>> Begin TASK MATERIAL

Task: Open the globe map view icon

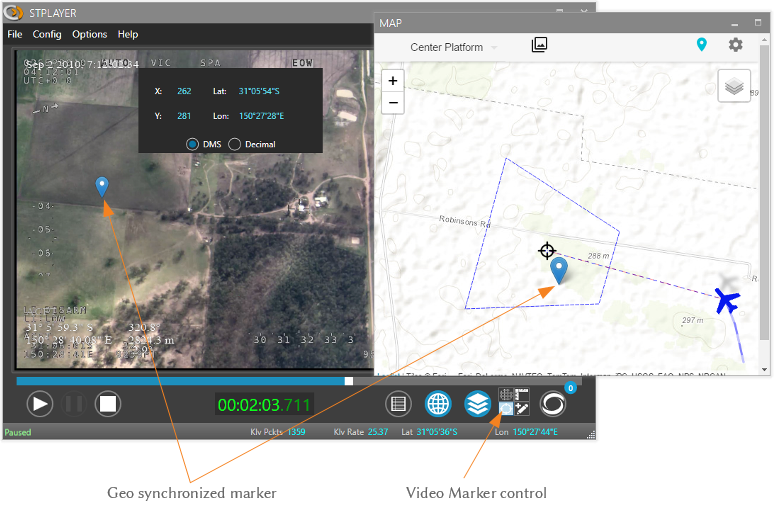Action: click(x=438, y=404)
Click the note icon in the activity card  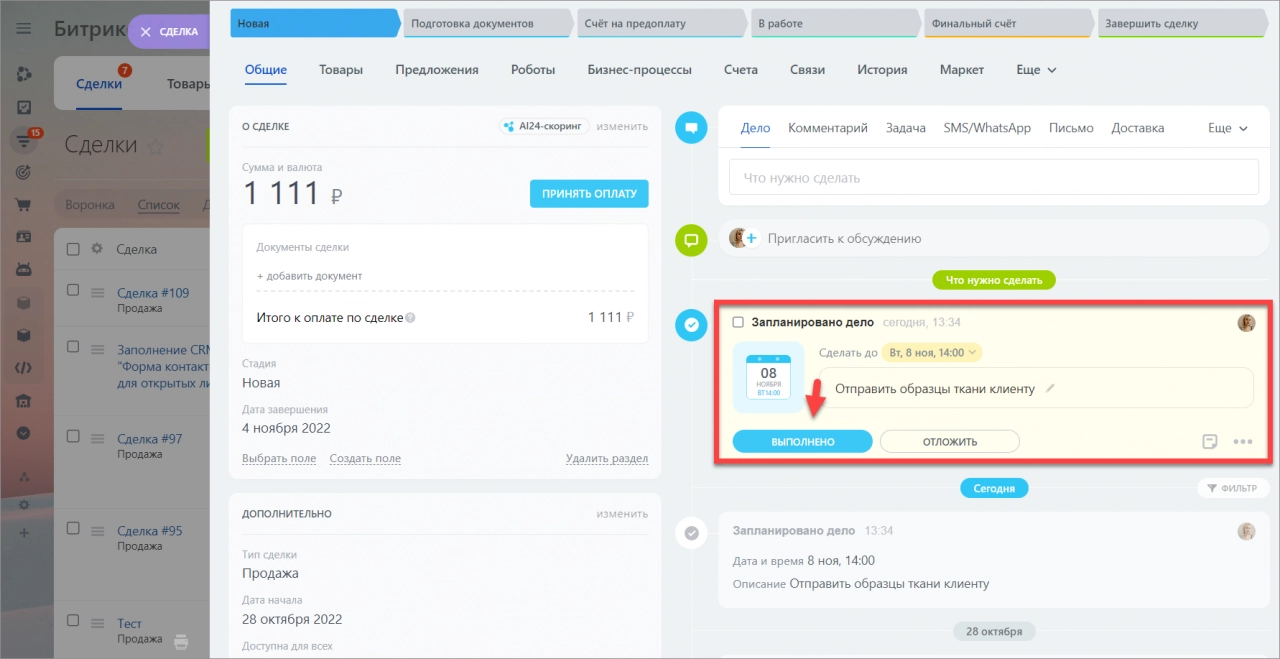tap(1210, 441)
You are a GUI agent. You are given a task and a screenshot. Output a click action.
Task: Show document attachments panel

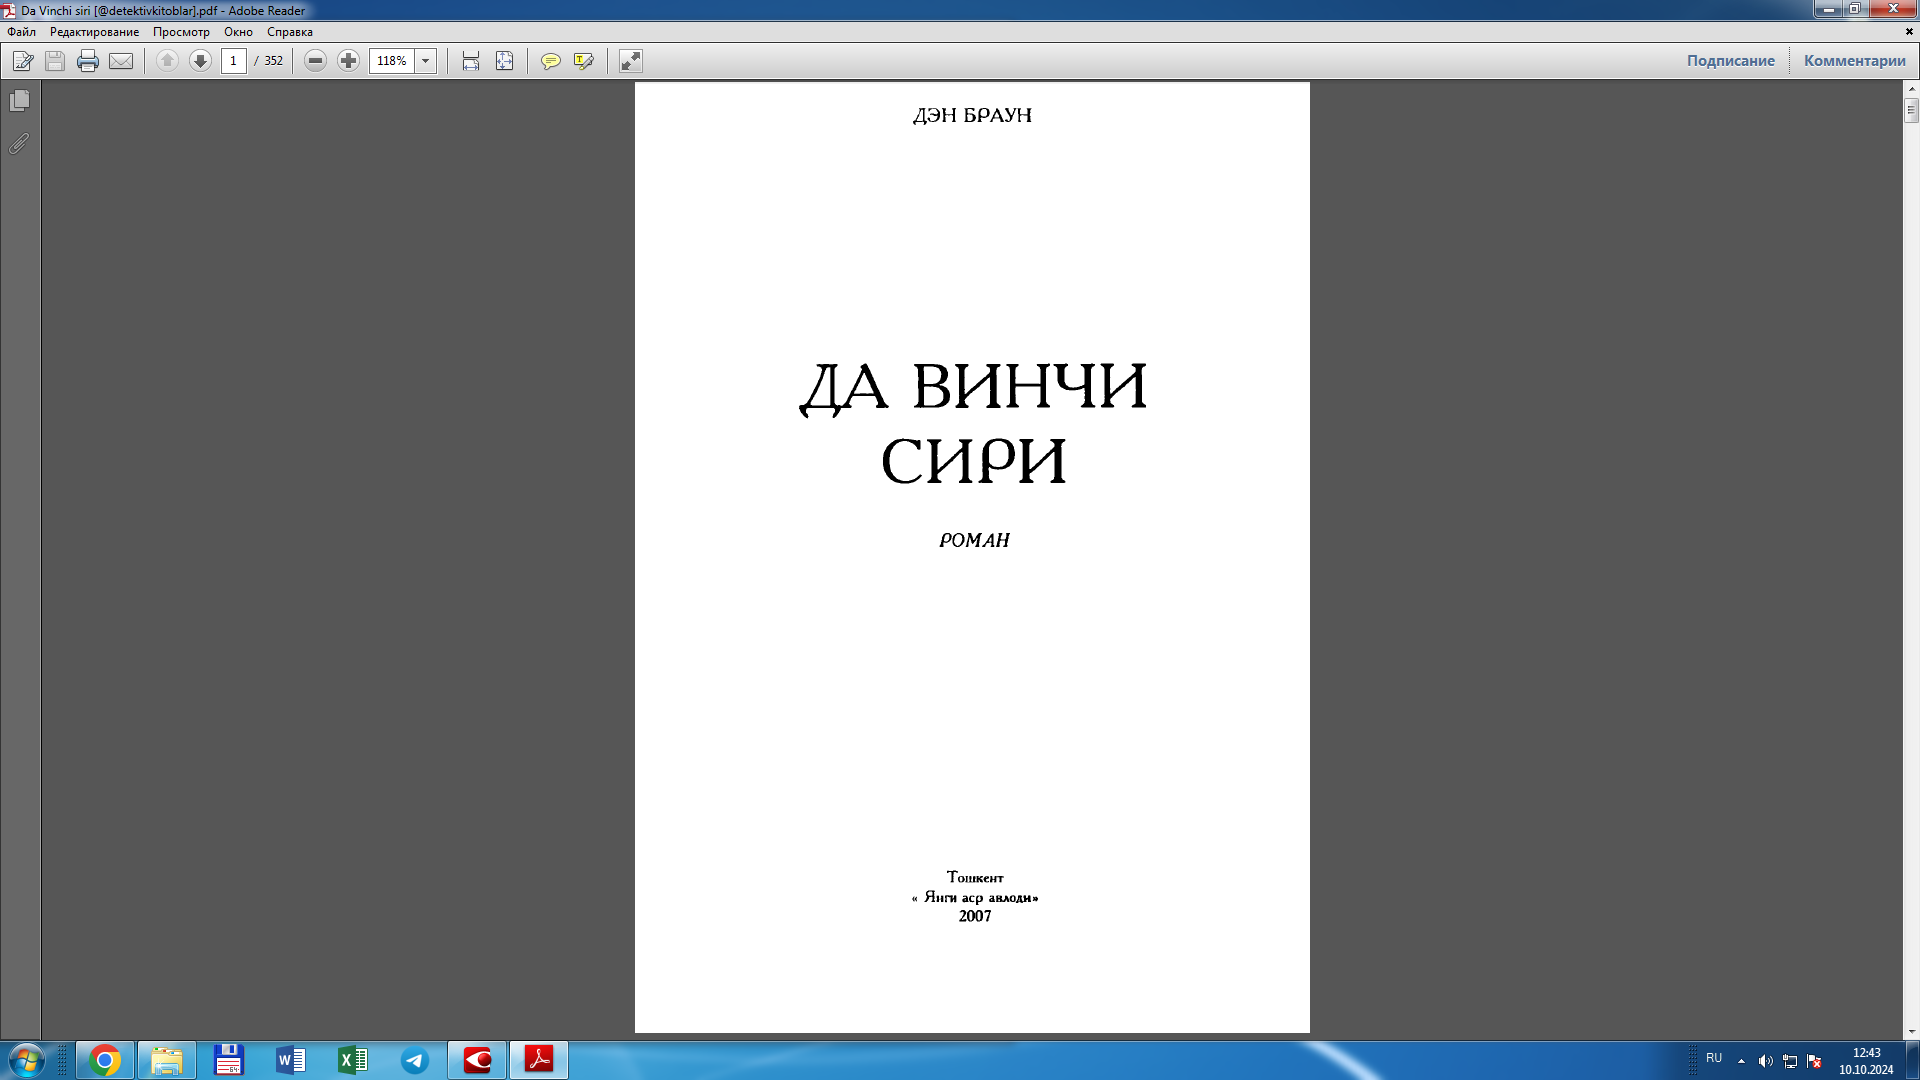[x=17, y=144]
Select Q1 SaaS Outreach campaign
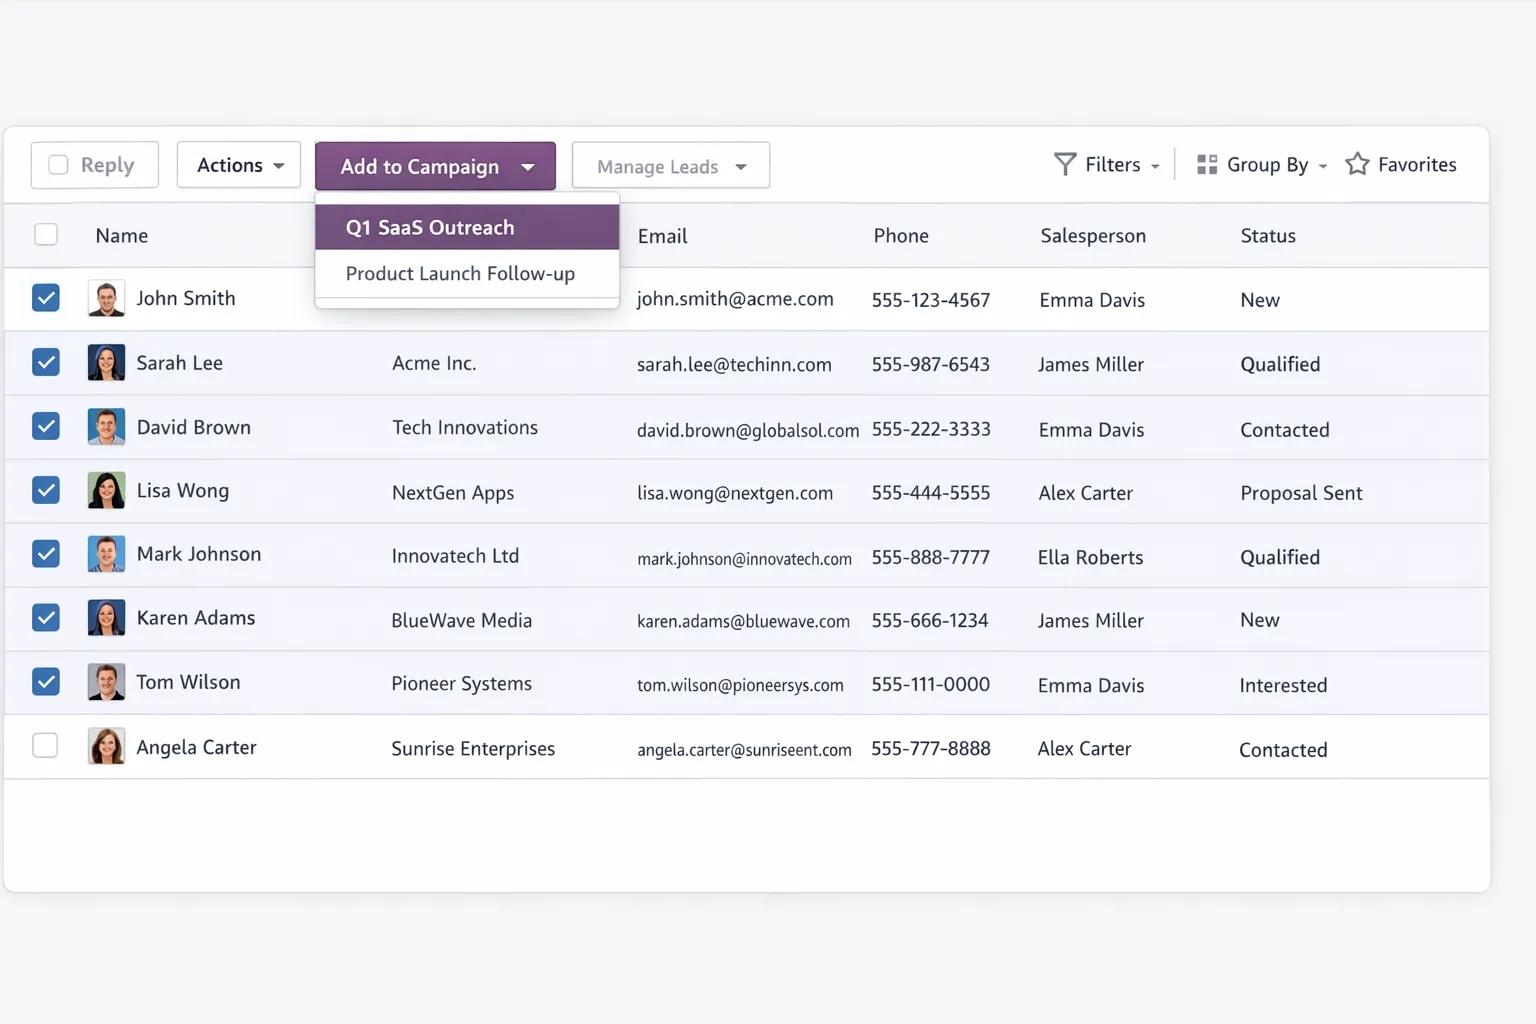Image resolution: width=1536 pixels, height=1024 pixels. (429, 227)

>> End TASK MATERIAL

**WORK TO COMPLETE**. Print the items from the line containing "You are a GUI" through the end of the items, both ends included, reproducing those lines exactly and omitting the pictures.

**RESPONSE TO THE TASK**.
You are a GUI agent. You are given a task and a screenshot. Output a click action.
Task: Show document attachments panel

[x=17, y=144]
Select Q1 SaaS Outreach campaign
Image resolution: width=1536 pixels, height=1024 pixels. (429, 227)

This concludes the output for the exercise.